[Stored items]
───

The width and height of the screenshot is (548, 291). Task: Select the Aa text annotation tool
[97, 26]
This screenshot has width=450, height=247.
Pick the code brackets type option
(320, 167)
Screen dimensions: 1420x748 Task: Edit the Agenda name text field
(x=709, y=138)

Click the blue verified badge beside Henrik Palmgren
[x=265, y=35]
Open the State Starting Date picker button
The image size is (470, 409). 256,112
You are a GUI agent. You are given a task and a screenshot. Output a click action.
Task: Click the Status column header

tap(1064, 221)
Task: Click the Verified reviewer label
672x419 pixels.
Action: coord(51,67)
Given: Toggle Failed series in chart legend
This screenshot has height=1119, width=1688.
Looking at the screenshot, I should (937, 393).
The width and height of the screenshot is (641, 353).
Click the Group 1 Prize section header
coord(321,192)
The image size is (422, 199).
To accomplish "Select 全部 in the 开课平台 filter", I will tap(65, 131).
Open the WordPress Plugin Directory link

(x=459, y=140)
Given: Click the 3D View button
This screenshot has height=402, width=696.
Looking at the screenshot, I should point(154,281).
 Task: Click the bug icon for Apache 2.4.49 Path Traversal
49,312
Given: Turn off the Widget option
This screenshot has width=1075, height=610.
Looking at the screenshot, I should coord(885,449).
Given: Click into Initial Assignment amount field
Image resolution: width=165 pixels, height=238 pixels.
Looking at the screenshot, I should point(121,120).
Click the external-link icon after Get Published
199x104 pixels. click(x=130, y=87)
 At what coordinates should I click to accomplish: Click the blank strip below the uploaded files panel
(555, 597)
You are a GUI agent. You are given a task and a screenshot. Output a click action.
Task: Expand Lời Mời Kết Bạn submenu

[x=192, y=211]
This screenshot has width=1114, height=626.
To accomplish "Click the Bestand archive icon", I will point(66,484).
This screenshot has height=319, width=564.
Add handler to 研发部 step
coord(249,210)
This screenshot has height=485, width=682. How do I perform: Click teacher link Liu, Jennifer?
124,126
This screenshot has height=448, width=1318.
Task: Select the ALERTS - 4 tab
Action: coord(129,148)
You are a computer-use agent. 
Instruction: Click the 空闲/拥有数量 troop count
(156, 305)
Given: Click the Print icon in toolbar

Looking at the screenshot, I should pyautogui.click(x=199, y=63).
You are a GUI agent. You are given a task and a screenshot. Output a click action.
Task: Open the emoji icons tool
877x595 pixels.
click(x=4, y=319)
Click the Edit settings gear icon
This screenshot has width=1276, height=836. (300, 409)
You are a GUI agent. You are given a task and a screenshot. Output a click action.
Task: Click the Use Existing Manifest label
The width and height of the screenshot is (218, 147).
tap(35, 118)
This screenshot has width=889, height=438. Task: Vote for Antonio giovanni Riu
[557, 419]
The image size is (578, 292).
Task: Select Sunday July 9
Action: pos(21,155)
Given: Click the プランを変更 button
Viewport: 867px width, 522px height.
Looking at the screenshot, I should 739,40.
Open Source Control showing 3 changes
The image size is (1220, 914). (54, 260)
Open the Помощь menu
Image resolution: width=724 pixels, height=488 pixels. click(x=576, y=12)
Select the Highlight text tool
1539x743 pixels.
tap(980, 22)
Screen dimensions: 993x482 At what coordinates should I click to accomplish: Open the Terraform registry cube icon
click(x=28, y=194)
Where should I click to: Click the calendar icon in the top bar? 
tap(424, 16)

───

→ WHAT IS EXPECTED
Without omitting any record, transcribe the data exactly.

→ YOUR RESPONSE
The width and height of the screenshot is (548, 291). Task: Select the Aa text annotation tool
[97, 26]
This screenshot has width=450, height=247.
Pick the code brackets type option
(320, 167)
Screen dimensions: 1420x748 Task: Edit the Agenda name text field
(x=709, y=138)

Click the blue verified badge beside Henrik Palmgren
[x=265, y=35]
Open the State Starting Date picker button
The image size is (470, 409). 256,112
You are a GUI agent. You are given a task and a screenshot. Output a click action.
Task: Click the Status column header

tap(1064, 221)
Task: Click the Verified reviewer label
672x419 pixels.
Action: coord(51,67)
Given: Toggle Failed series in chart legend
This screenshot has height=1119, width=1688.
Looking at the screenshot, I should (937, 393).
The width and height of the screenshot is (641, 353).
Click the Group 1 Prize section header
coord(321,192)
The image size is (422, 199).
To accomplish "Select 全部 in the 开课平台 filter", I will tap(65, 131).
Open the WordPress Plugin Directory link

(x=459, y=140)
Given: Click the 3D View button
This screenshot has height=402, width=696.
Looking at the screenshot, I should point(154,281).
 Task: Click the bug icon for Apache 2.4.49 Path Traversal
49,312
Given: Turn off the Widget option
This screenshot has width=1075, height=610.
Looking at the screenshot, I should coord(885,449).
Given: Click into Initial Assignment amount field
Image resolution: width=165 pixels, height=238 pixels.
Looking at the screenshot, I should point(121,120).
Click the external-link icon after Get Published
199x104 pixels. click(x=130, y=87)
 At what coordinates should I click to accomplish: Click the blank strip below the uploaded files panel
(555, 597)
You are a GUI agent. You are given a task and a screenshot. Output a click action.
Task: Expand Lời Mời Kết Bạn submenu

[x=192, y=211]
This screenshot has width=1114, height=626.
To accomplish "Click the Bestand archive icon", I will point(66,484).
This screenshot has height=319, width=564.
Add handler to 研发部 step
coord(249,210)
This screenshot has height=485, width=682. How do I perform: Click teacher link Liu, Jennifer?
124,126
This screenshot has height=448, width=1318.
Task: Select the ALERTS - 4 tab
Action: coord(129,148)
You are a computer-use agent. 
Instruction: Click the 空闲/拥有数量 troop count
(156, 305)
Given: Click the Print icon in toolbar

Looking at the screenshot, I should pyautogui.click(x=199, y=63).
You are a GUI agent. You are given a task and a screenshot. Output a click action.
Task: Open the emoji icons tool
877x595 pixels.
click(x=4, y=319)
Click the Edit settings gear icon
This screenshot has width=1276, height=836. (300, 409)
You are a GUI agent. You are given a task and a screenshot. Output a click action.
Task: Click the Use Existing Manifest label
The width and height of the screenshot is (218, 147).
tap(35, 118)
This screenshot has width=889, height=438. Task: Vote for Antonio giovanni Riu
[557, 419]
The image size is (578, 292).
Task: Select Sunday July 9
Action: pos(21,155)
Given: Click the プランを変更 button
Viewport: 867px width, 522px height.
Looking at the screenshot, I should 739,40.
Open Source Control showing 3 changes
The image size is (1220, 914). (54, 260)
Open the Помощь menu
Image resolution: width=724 pixels, height=488 pixels. click(x=576, y=12)
Select the Highlight text tool
1539x743 pixels.
tap(980, 22)
Screen dimensions: 993x482 At what coordinates should I click to accomplish: Open the Terraform registry cube icon
click(x=28, y=194)
Where should I click to: Click the calendar icon in the top bar? 
tap(424, 16)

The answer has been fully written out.